Page MenuHomeSoftware Heritage

Find a way to properly open the kafka brokers to the internet
Started, Work in Progress, HighPublic


The kafka brokers need to be accessible from the internet, so our mirrors can subscribe to the topics and process messages.

We need to figure out:

  • frontend/proxying
  • TLS
  • authentication
  • authorization

For reference:

There's a strong chance that the journal code will need to be adapted to allow passing the proper settings to the kafka libraries.

Event Timeline

olasd triaged this task as High priority.Jun 18 2019, 4:02 PM
olasd created this task.
olasd changed the task status from Open to Work in Progress.Aug 23 2019, 6:45 PM

A new Kafka cluster has been spun up on azure virtual machines, with 6 machines each with 8TB of storage available.

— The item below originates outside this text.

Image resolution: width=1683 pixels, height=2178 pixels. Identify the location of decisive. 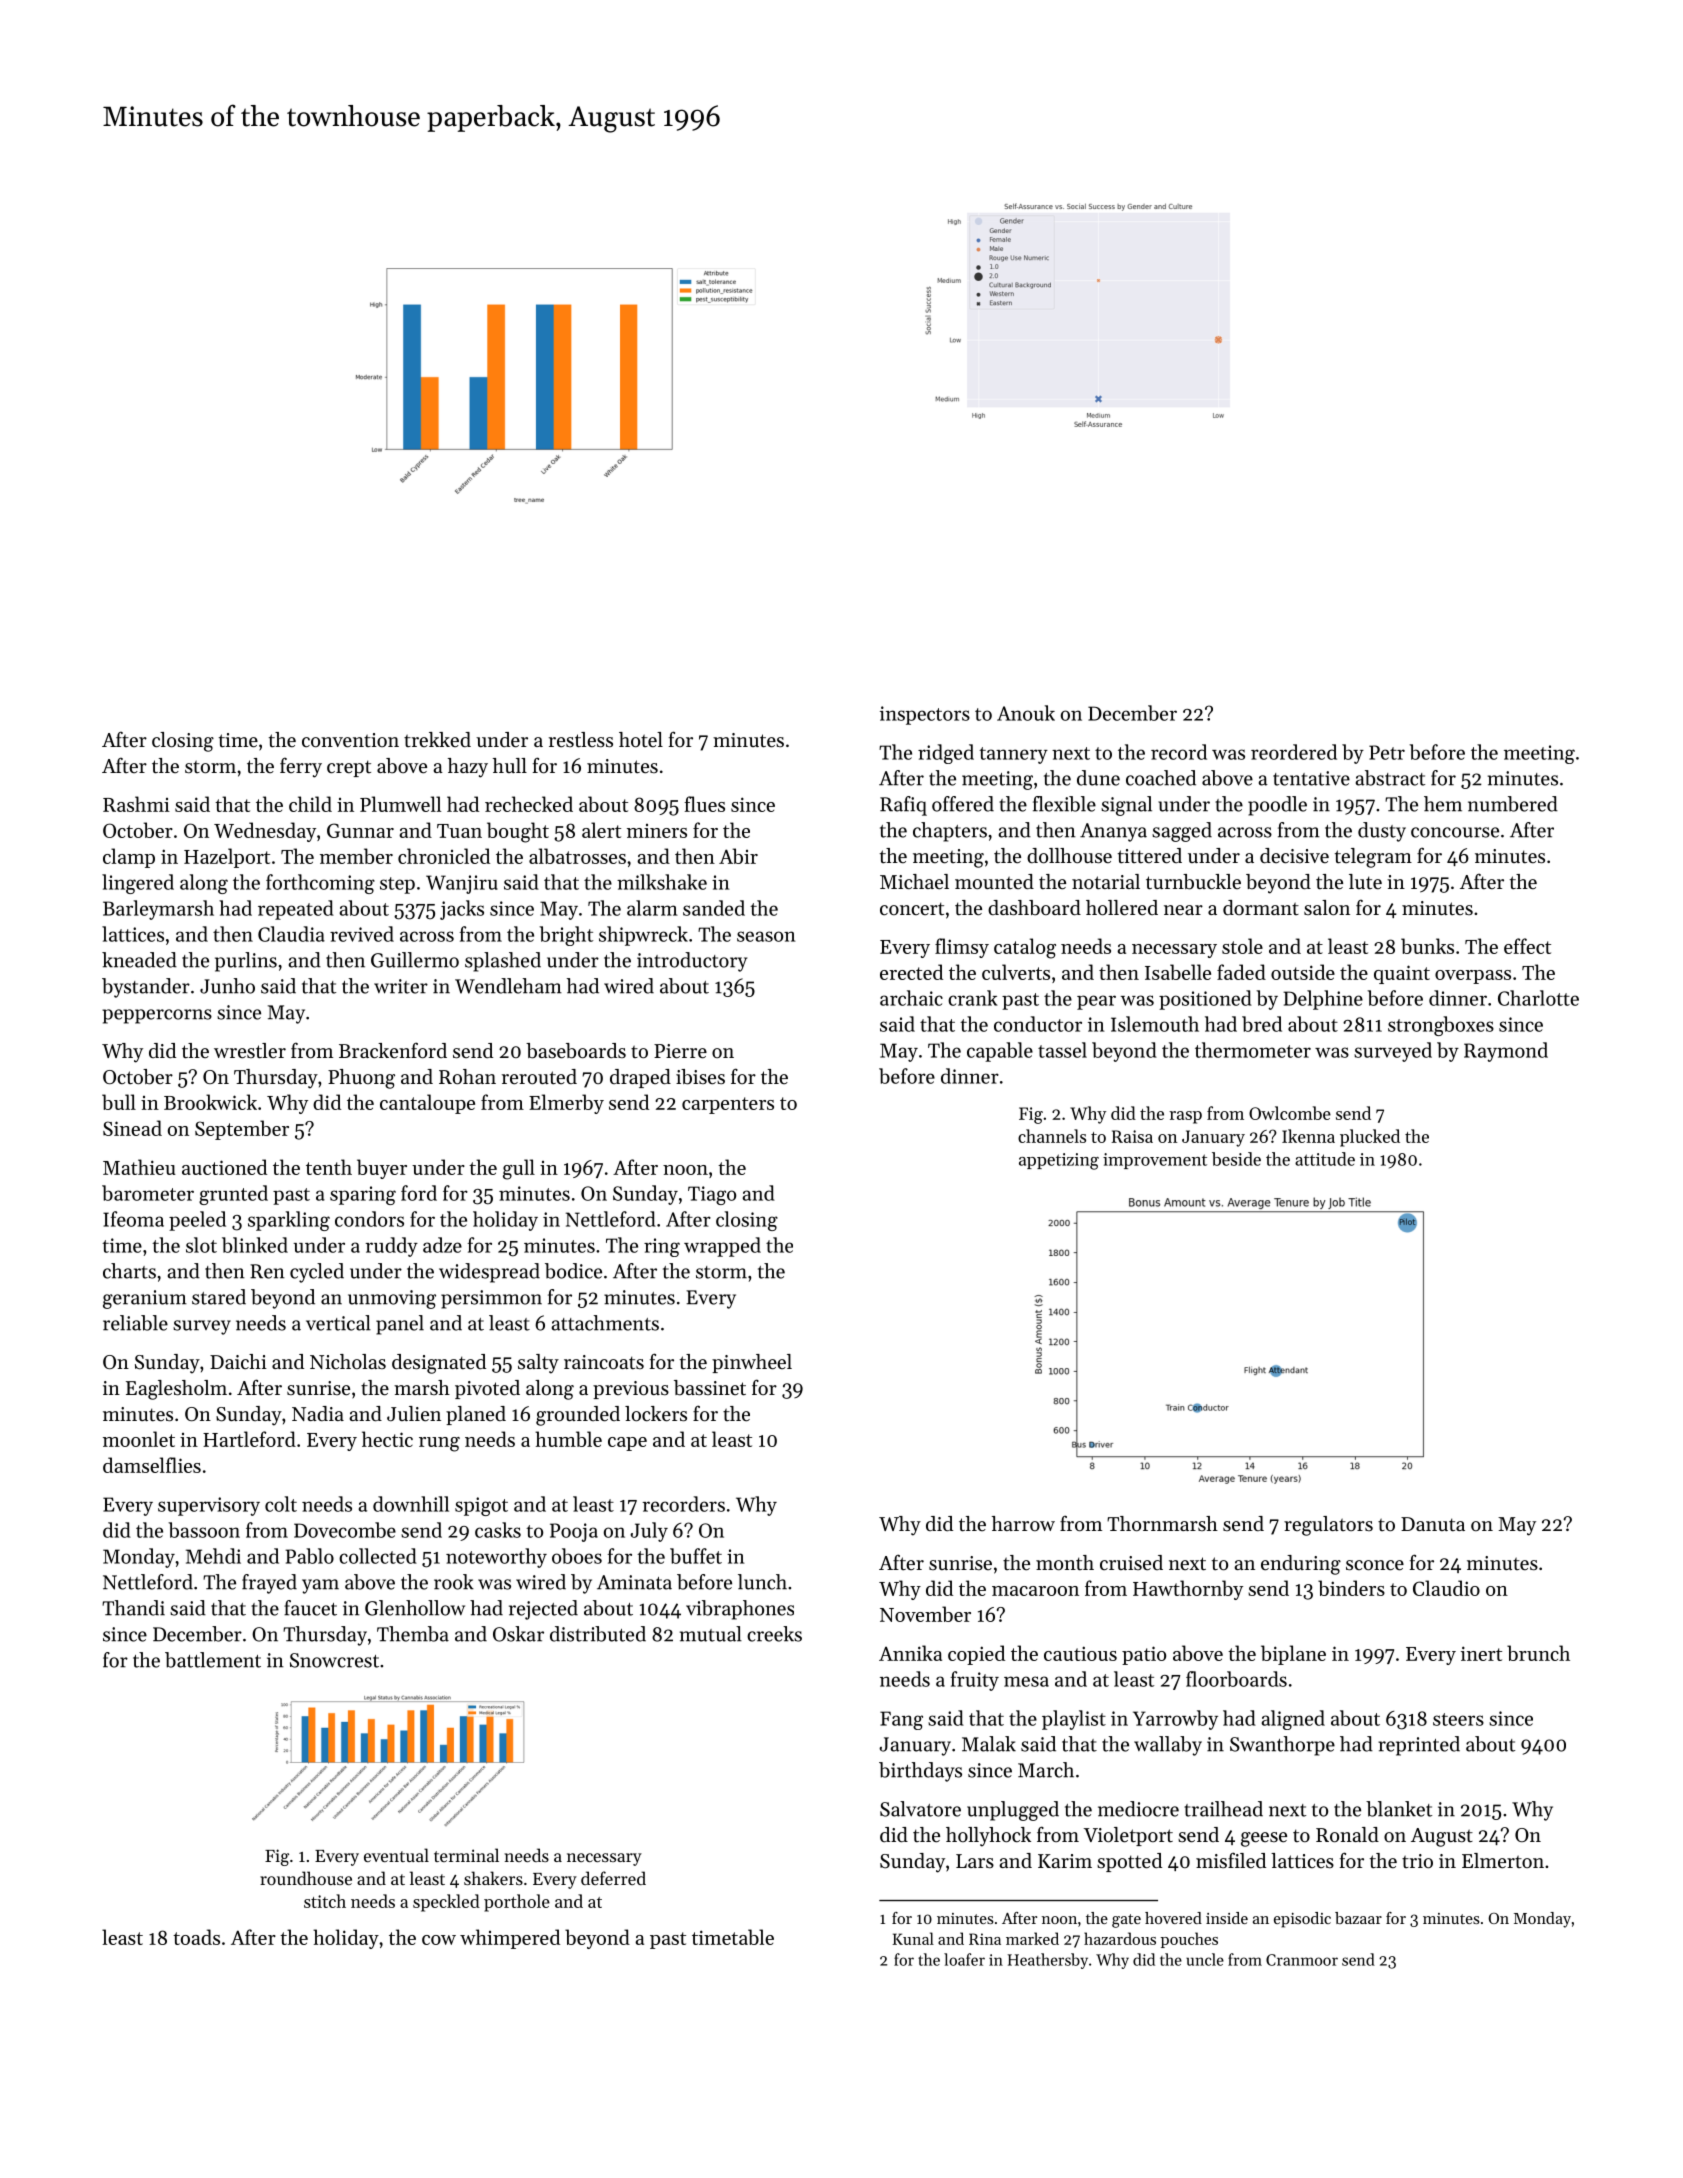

A Kafka Mirror Maker has been setup by hand on getty to pull the data from the cluster in Rocquencourt to the cluster on Azure (only on the content topic for now).

My working theory for now is to use the Rocquencourt cluster as a low-latency buffer in front of the Azure cluster.

The next step is to lock this cluster down with SASL authentication, and to give it public ip addresses and TLS setup so it can be opened to the internet.

olasd added a comment.Aug 26 2019, 8:57 AM

The content topic has fully replicated to the new cluster over the weekend.

I've now added replication for the other topics.